CSC épaulera Renault dans la gestion de ses infrastructures informatiques. Quels avantages attendez-vous de ce partenariat ? Les systèmes d’information représentent un outil opérationnel critique pour l’entreprise. Ils peuvent par leurs défaillances répétitives fragiliser l’activité courante, ou plus encore, compromettre totalement l’exploitation en cas de sinistre majeur. La qualité des systèmes et la rigueur opérationnelle sont désormais liées, alors que la valorisation de cet actif immobilisé considérable que représentent les infrastructures et les systèmes est un impératif de saine gestion. L’efficacité opérationnelle informatique est le résultat d’une infrastructure moderne et de processus performants. Nous attendons de CSC une vision sans complaisance de nos forces et de nos faiblesses, pour, grâce à leur maîtrise des processus et à leurs compétences, développer les unes et corriger les autres.

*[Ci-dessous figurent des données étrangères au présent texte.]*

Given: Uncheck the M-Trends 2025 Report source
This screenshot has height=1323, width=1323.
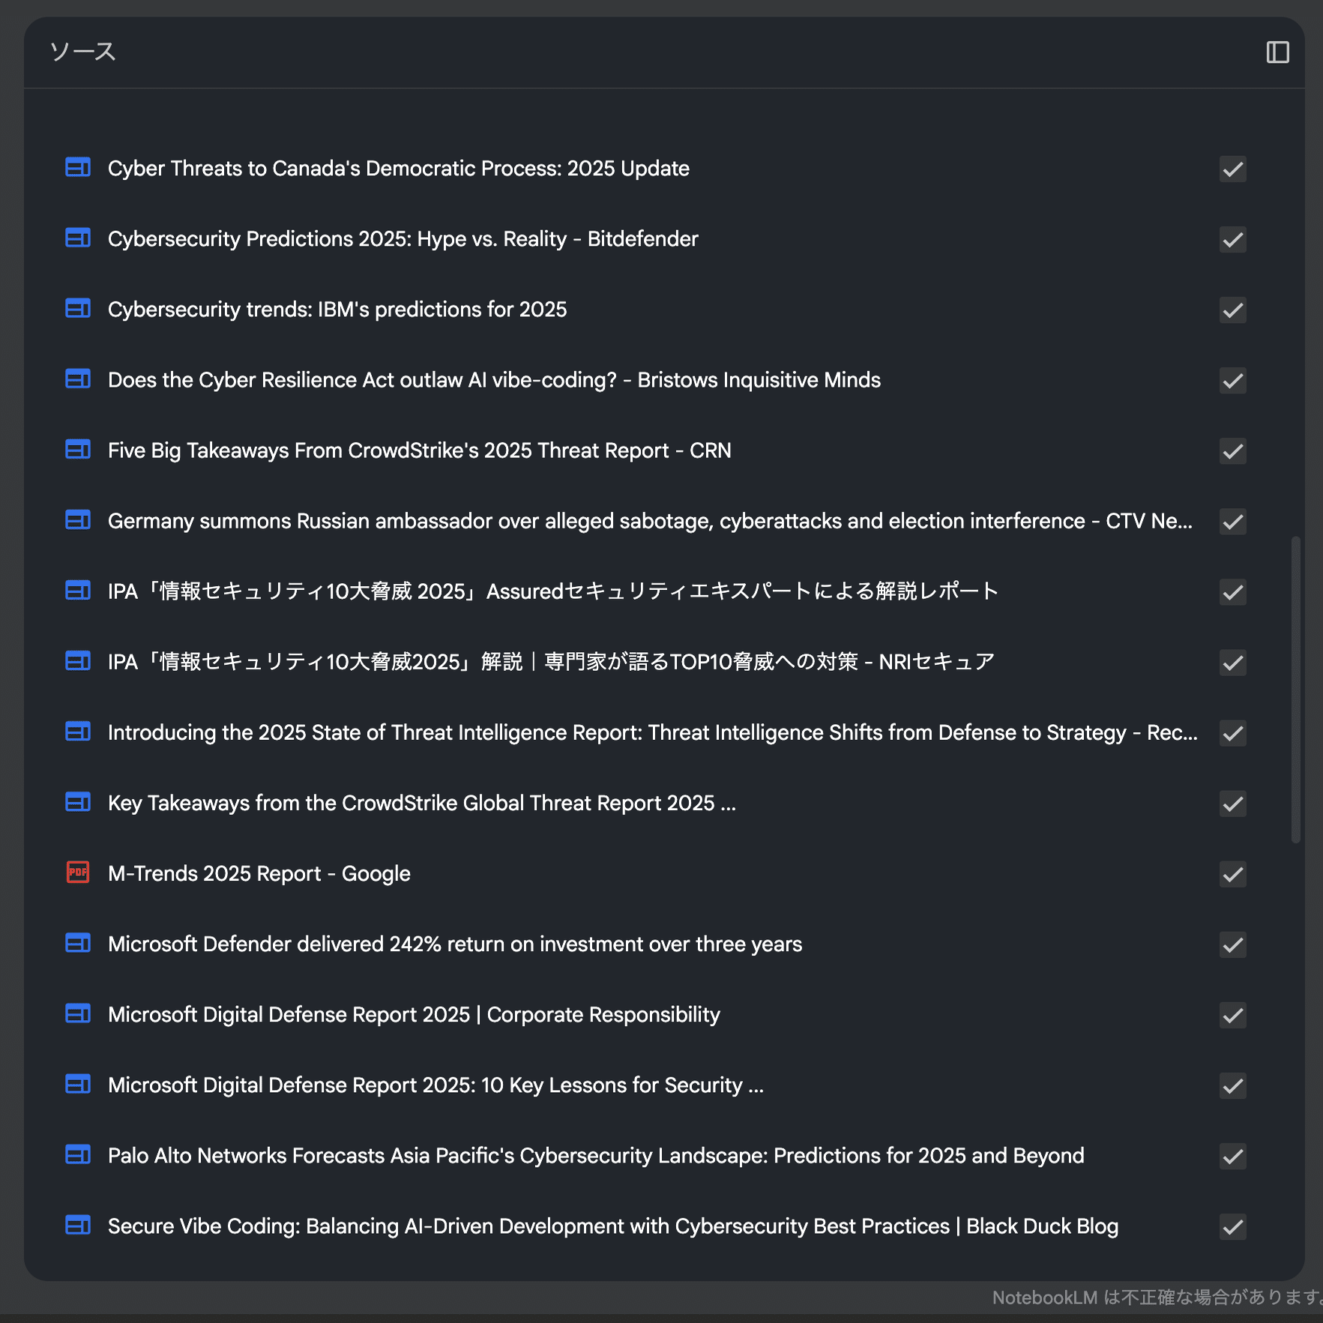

Quelle est aujourd’hui la première de vos priorités au sein de Renault ?La qualité de service qui fonde la crédibilité, la maîtrise des coûts qui l’alimente et la capacité d’innovation qui prépare le futur et irrigue l’entreprise des meilleures pratiques.
Le contrat que vous avez signé avec CSC a une durée de cinq ans. Il y a cinq ans justement, vous n’imaginiez peut-être pas encore construire un modèle comme la Logan. Quelle vision avez-vous de Renault dans cinq ans ?De toute évidence, Renault va continuer à se transformer pour devenir avec Nissan un acteur majeur de l’automobile : nous nous donnons comme ambition de figurer parmi les trois premiers constructeurs mondiaux pour nos résultats financiers, la qualité de nos véhicules et pour l’innovation. Renault en s’appuyant sur ses racines hexagonales est désormais un acteur international de plus en plus reconnu.
En plus de vos responsabilités au sein de Renault, vous présidez le Club informatique des grandes entreprises françaises (Cigref). La démarche singulière adoptée par Renault peut-elle inspirer d’autres entreprises ?Chaque entreprise est un cas particulier. Cependant la démarche engagée par Renault ouvre une voie nouvelle dans l’approche partenariale dont d’autres, j’en suis convaincu, s’inspireront rapidement.